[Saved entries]
● ● ● ● ●
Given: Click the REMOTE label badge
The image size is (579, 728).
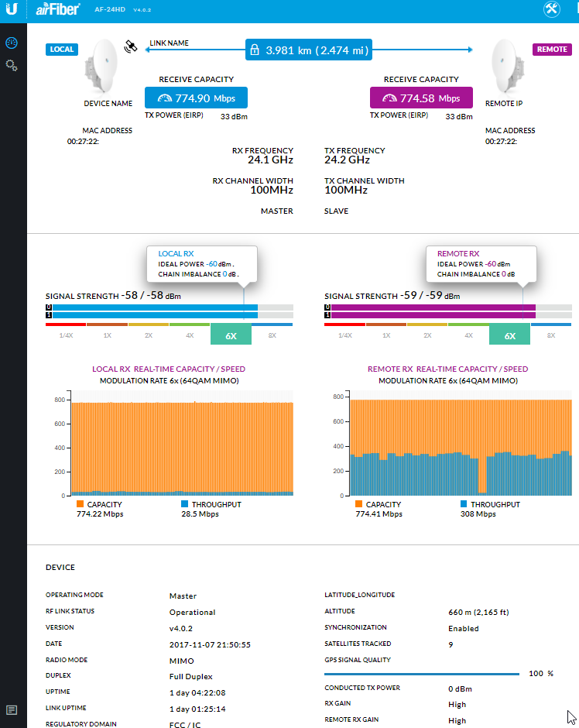Looking at the screenshot, I should 551,49.
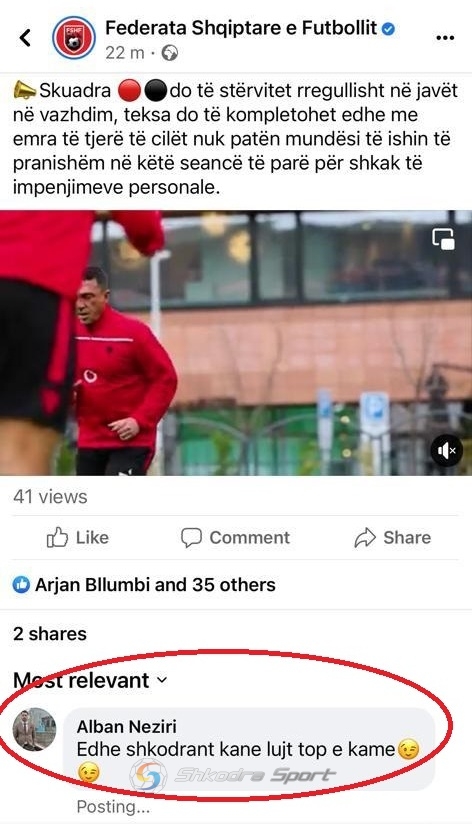
Task: Go back with the left arrow
Action: pos(25,37)
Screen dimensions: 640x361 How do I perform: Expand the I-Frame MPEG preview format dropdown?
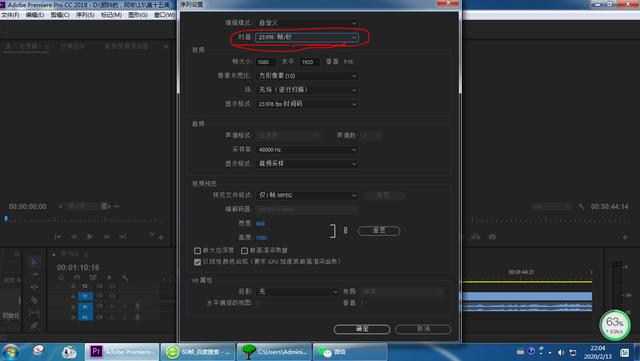click(307, 195)
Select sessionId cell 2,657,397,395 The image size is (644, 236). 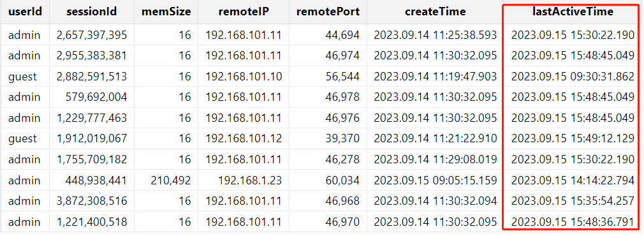tap(92, 35)
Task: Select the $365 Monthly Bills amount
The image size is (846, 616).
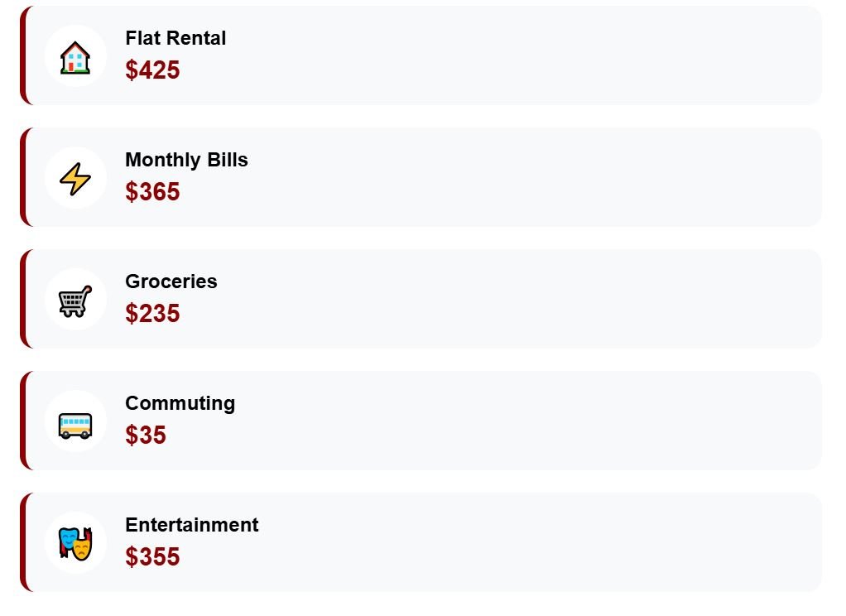Action: (x=152, y=192)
● ● ● ● ●
Please retype, exactly and with the pictures left out, the lines from the line containing "Task: Select the $365 Monthly Bills amount" through the last line of the records above.

Task: Select the $365 Monthly Bills amount
The image size is (846, 616).
Action: (x=152, y=192)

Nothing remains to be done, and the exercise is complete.